An Italian textile magnate, convinced that Europe was sliding toward ruin, decided to build a refuge for the bones of Dante on the far side of the world. That is the legend behind the Palacio Barolo, and whether or not the poet's ashes were ever truly meant to arrive, the building that resulted is one of the strangest skyscrapers ever raised. Standing on Avenida de Mayo in the Monserrat barrio, it is not merely decorated with references to the Divine Comedy. It is the Divine Comedy, rendered in stone and steel: a tower you can read like a poem, from the inferno of its lobby to the paradise of its beacon.
The architect was Mario Palanti, an Italian who shared his client's devotion to Dante Alighieri, and he built the structure to the exact proportions of the text. The Palacio Barolo rises 100 meters, one meter for each of the hundred cantos of the Divine Comedy. Its 22 floors divide into three realms: the basement and ground floor are hell, floors one through fourteen are purgatory, and fifteen through twenty-two are heaven. The lobby radiates from a central dome through nine vaulted archways, the nine circles of the Inferno, lined with Latin inscriptions and monstrous carved figures. On the lower floors, geometric reliefs nod to alchemical fire, the green-white-red of the Italian flag, and Masonic symbolism. Even the foundations were laid out to the golden ratio. Few buildings have ever been so completely an idea made physical.
Luis Barolo was an immigrant who reached Argentina in 1890 and grew rich in knitted fabrics, and he carried with him a particular dread about the Old World. He believed Europe was beginning to drift toward collapse, and he wanted Dante's remains carried as far from the continent as possible, safe in a tower at the bottom of the Americas. The poet's ashes never made the journey, but the conviction shaped everything. Palanti was designing a near-identical sibling at the same time across the river in Montevideo, the Palacio Salvo, the two towers conceived as a matched pair. When the Barolo opened in 1923 it was the tallest building not only in Buenos Aires but in all of South America, and it held that title until the Kavanagh Building overtook it in 1935.

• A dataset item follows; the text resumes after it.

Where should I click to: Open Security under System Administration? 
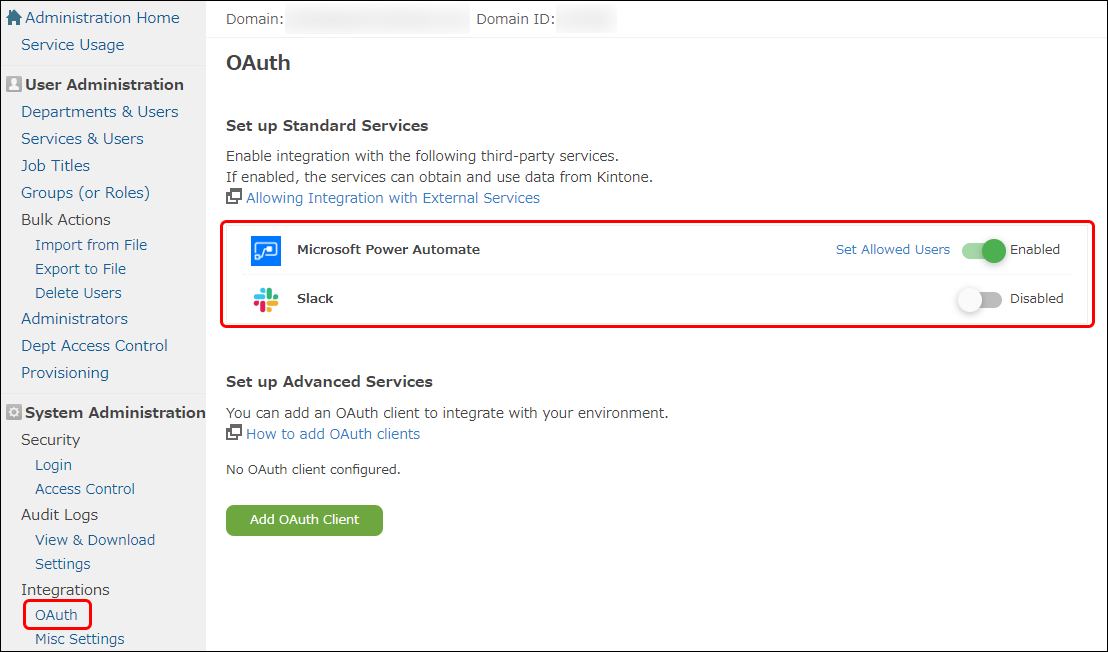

Crown the building and you reach its most ambitious flourish. At the summit sits a powerful rotating beacon, bright enough to be seen across the Río de la Plata in Montevideo, more than two hundred kilometers away. In Dante's scheme it represents the nine choirs of angels and the divine light at the end of the pilgrim's ascent. But Palanti intended something grander still. The beam from the Barolo and the beam from its twin, the Salvo, were meant to arc toward each other across the estuary, a pair of welcoming pillars greeting travelers arriving from the Atlantic, an echo of the Pillars of Hercules. Through some miscalculation, the two beams never quite met over the water. The gesture failed, but the ambition behind it tells you everything about the men who dreamed this place.
The tower keeps one final secret for a single night each year. A small ornamental spire at the very top is shaped to evoke the Southern Cross, the constellation that wheels over the southern hemisphere, and it is set so that it aligns with the actual stars of the Cross on the ninth of July, Argentine Independence Day. Today the building has shed its mythic ambitions and filled with ordinary working life: lawyers' offices, a Spanish-language school for foreigners, a shop selling tango clothes, the studios of architects and designers. Declared a national historic monument in 1997, it still runs its original, gloriously antiquated elevators. Visitors climb through hell and purgatory to reach the beacon, and the city of Buenos Aires unfolds below them, exactly as Palanti meant it to.
Palacio Barolo stands at 34.610 degrees south, 58.386 degrees west, on Avenida de Mayo in the Monserrat barrio, roughly midway between the Plaza de Mayo and the National Congress. From the air, look for its slender lighthouse-topped tower along the broad straight axis of Avenida de Mayo; the matching Palacio Salvo lies across the Río de la Plata in Montevideo, Uruguay. The nearest airport is Aeroparque Jorge Newbery (SABE), about 4 km north along the waterfront, with Ministro Pistarini International (SAEZ, Ezeiza) about 28 km southwest. The beacon historically projected toward the river estuary; best appreciated at low altitude in clear evening conditions when the tower's verticality stands out against the low colonial-era avenue around it.